Au cours de la visite, Mme O'Malley a comblé les lacunes dans son dossier (et son histoire), le tout d'une voix rauque et croassante qui n'a pas nui à son éloquence. Elle était née dans une riche famille libanaise – je savais sûrement que le Liban était autrefois une colonie française et que Beyrouth était longtemps considérée comme le Paris du Moyen-Orient? – et elle avait émigré aux États-Unis en tant que jeune femme dans les années 1950. Elle a épousé un Irlandais, professeur de linguistique à l'université locale où elle a terminé ses études et vécu une vie sans enfants pendant des décennies, enrichie de livres, d'opéra et de voyages jusqu'à ce qu'elle commence à perdre la voix. Après plusieurs traitements inefficaces d'antibiotiques pour une infection présumée de la gorge, elle a également commencé à avoir de la difficulté à avaler. Son médecin traitant l'a référée à un neurologue qui a diagnostiqué la SLA (maladie de Lou Gehrig) et lui a dit que même si certains traitements expérimentaux semblaient prometteurs, il serait sage de mettre de l'ordre dans ses affaires.

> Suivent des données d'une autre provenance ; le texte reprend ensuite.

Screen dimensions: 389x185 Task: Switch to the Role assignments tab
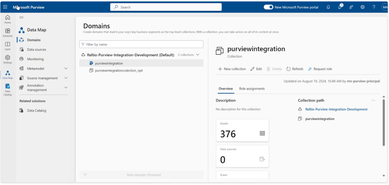(x=252, y=89)
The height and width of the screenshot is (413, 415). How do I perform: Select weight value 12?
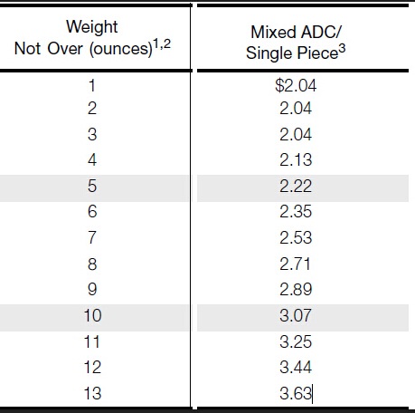click(92, 368)
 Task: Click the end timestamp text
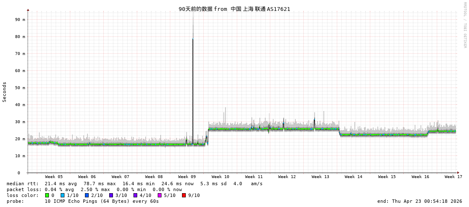pos(420,201)
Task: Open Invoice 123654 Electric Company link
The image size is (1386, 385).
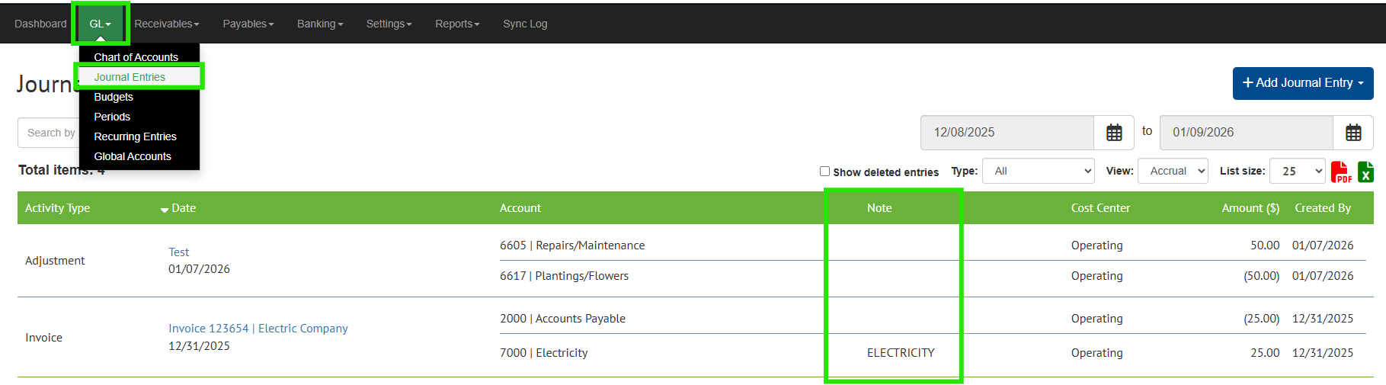Action: pyautogui.click(x=258, y=329)
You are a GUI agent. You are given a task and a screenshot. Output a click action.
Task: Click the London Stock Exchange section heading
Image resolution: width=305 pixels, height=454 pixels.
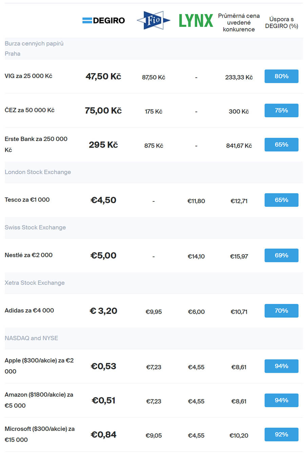[38, 172]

Maintenant, quatre ans plus tard, elle avait encore des difficultés à parler et à avaler, mais la maladie soi-disant progressive n'avait pas progressé plus loin. La SLA est une maladie particulièrement cruelle, dépouillant sa victime de la fonction motrice tout en laissant le cerveau intact. Vous vous voyez perdre votre capacité à parler, à avaler, à marcher et enfin à respirer avec une conscience pleine et sans pitié. Pour Mme O'Malley, cependant, seulement sa voix et sa déglutition avaient été affectées, et pendant un moment elle a vécu dans la peur, attendant l'assaut suivant, comme si un ennemi vicieux attendait en retraite temporaire après avoir lancé ses premiers coups dévastateurs. Mais au fil des mois, Mme O'Malley s'impatientait d'attendre la mort et elle commença à porter un tampon et un stylo pour ne pas se faire comprendre, à siroter des milk-shakes à haute teneur en calories et à planifier des voyages avec son mari. Elle a également demandé à un ami de recommander un interniste afin qu'elle puisse se concentrer sur le genre de choses que l'on fait lorsqu'on a le luxe d'espérer vivre encore plusieurs années: frottis vaginaux, mammographies, tests de cholestérol.

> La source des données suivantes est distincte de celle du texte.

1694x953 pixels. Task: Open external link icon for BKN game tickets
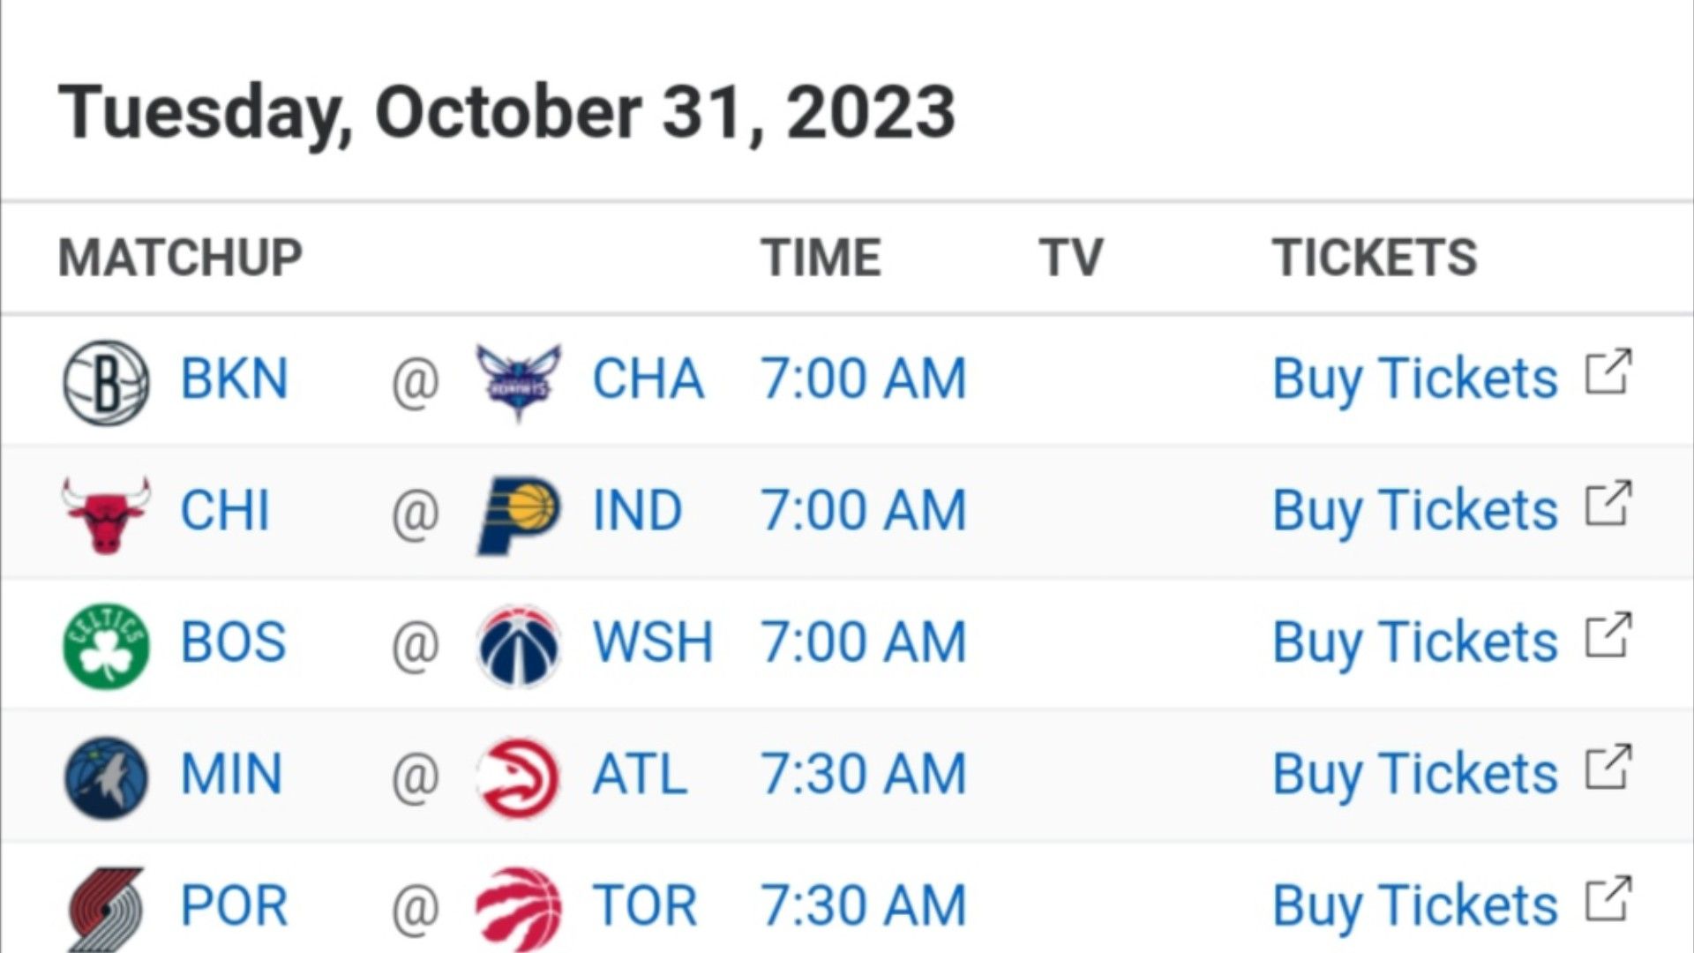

Un an après avoir rencontré Mme O'Malley, j'ai reçu un appel un samedi d'un hôpital dans une station balnéaire. Ma patiente, m'a dit le médecin des urgences, crachait du sang, tellement de sang qu'elle avait dû placer un tube de respiration pour l'empêcher de se noyer. Elle a été transférée à l'hôpital où je travaille et a trouvé, par un spécialiste de l'oreille, du nez et de la gorge, saignement d'une tumeur très lentement agrandie sur le dos de sa langue. Elle n'avait jamais eu la SLA du tout – c'était cette tumeur qui avait affecté son discours et sa déglutition. La chirurgie et la radiothérapie ont coûté un lourd tribut: Mme O'Malley a eu un tube inséré dans son estomac à travers lequel la nourriture liquide coulait pendant qu'elle dormait et elle pouvait maintenant parler seulement en plaçant un doigt manucuré sur le trou de trachéotomie dans son cou. Mais, malgré ces malaises, Mme O'Malley n'était officiellement plus en train de mourir . Elle a repris de vieux intérêts avec un goût renouvelé et a vécu plusieurs années de plus.

Dans les années qui ont suivi la rencontre de Mme O'Malley, j'ai présenté son cas à plusieurs groupes d'étudiants en médecine. Je leur dis que si quelque chose dans l'histoire d'un patient n'a pas de sens, c'est peut-être la clé du diagnostic. Un médecin, y compris moi, aurait dû réaliser que la SLA «non progressive» de Mme O'Malley ne pouvait pas être la SLA en premier lieu.

Parfois, quand les choses ne sont pas ce qu'elles semblent être, c'est parce que … elles ne le sont pas.